I have a Tanaka trimmer I bought mainly for the attachments. At 25cc it’s okay but not anywhere near beastly. I need to cut some pretty tall weeds and light brush sometimes. The Tanaka chugs and chugs, but it always seems to be living a pretty hard life, and I can’t help but think that I could get done faster. It gets pretty hot, almost to the point bacon could fry off it sometimes. Does anyone have good ideas for something that has got some torque, and is also “very” smooth? I don’t care to get rattled to death. I also absolutely cannot stand the new 4 mix style stihls. If I’m going to buy a two stroke I also want to be able to work on it. I had one apart the other day for one of my family members and wasn’t all that impressed.


----------



## full chizel (Sep 15, 2019)

I have a Shindaiwa T262 and love it. Its the same as the Echo 2620 in red and black


----------



## John Lyngdal (Sep 15, 2019)

Totally agree with you on the 4-stroke Stihl string trimmers. I had one, but once I used it for awhile I knew it was time to send it down the road.
Keep a lookout for a Stihl FS85, it's not current productions but parts are easily available. That's my go to trimmer, but I have a FS250 if things really get tough.


----------



## Okie294life (Sep 15, 2019)

John Lyngdal said:


> Totally agree with you on the 4-stroke Stihl string trimmers. I had one, but once I used it for awhile I knew it was time to send it down the road.
> Keep a lookout for a Stihl FS85, it's not current productions but parts are easily available. That's my go to trimmer, but I have a FS250 if things really get tough.

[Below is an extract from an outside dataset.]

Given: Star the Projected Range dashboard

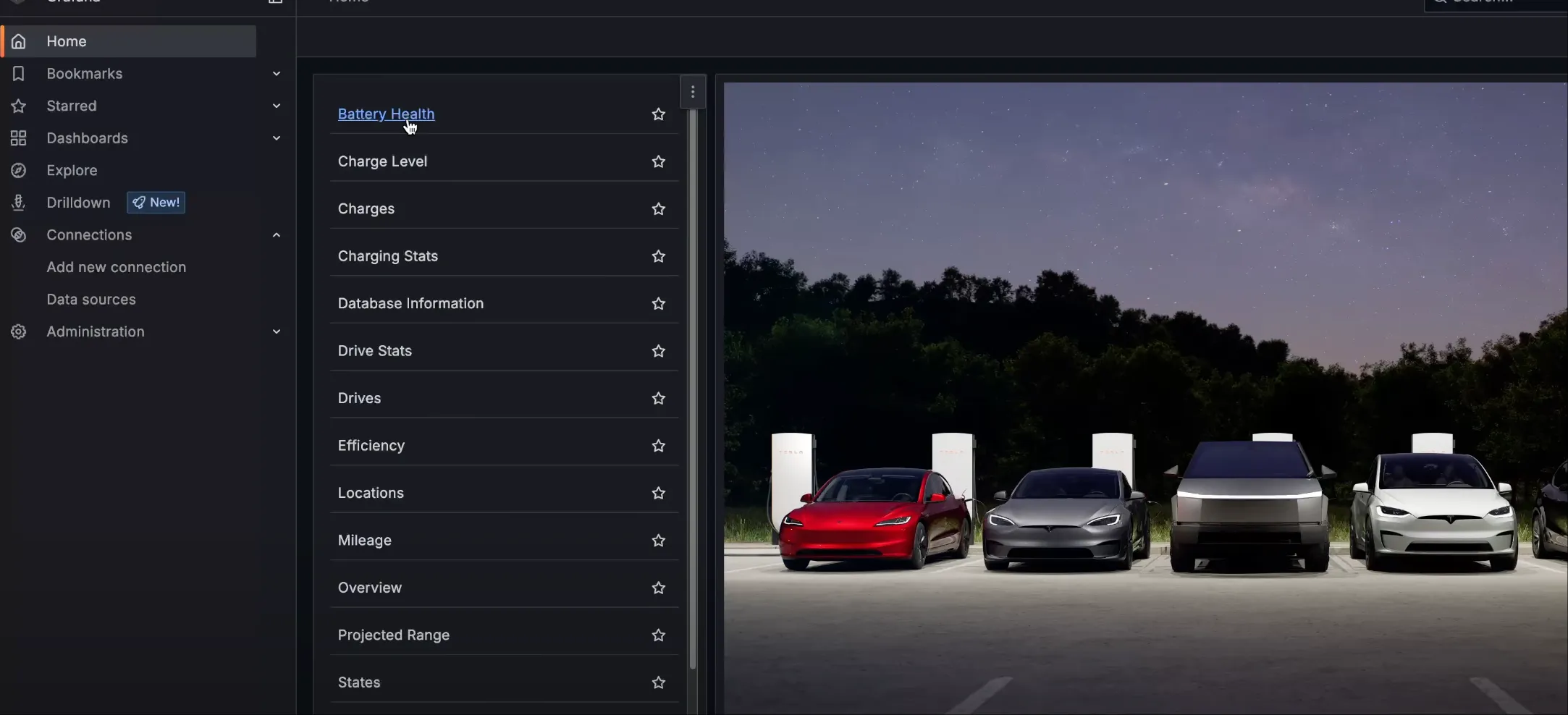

I saw a 250 come up on CL about 2 years ago for 150$ somebody beat me to it. I could go for one, are they pretty smooth. The new version is expensive I do know that.


----------



## Okie294life (Sep 15, 2019)

full chizel said:


> I have a Shindaiwa T262 and love it. Its the same as the Echo 2620 in red and black


At 25 cc it’s the same deal I’m running now. I had a homepro at one point I would say it’s the smoothest and easiest starting trimmer I ever ran.


----------



## 1Alpha1 (Sep 22, 2019)

I have an FS-250R. It's a beast! I use it for all trimming, no matter how small or big of a job.


----------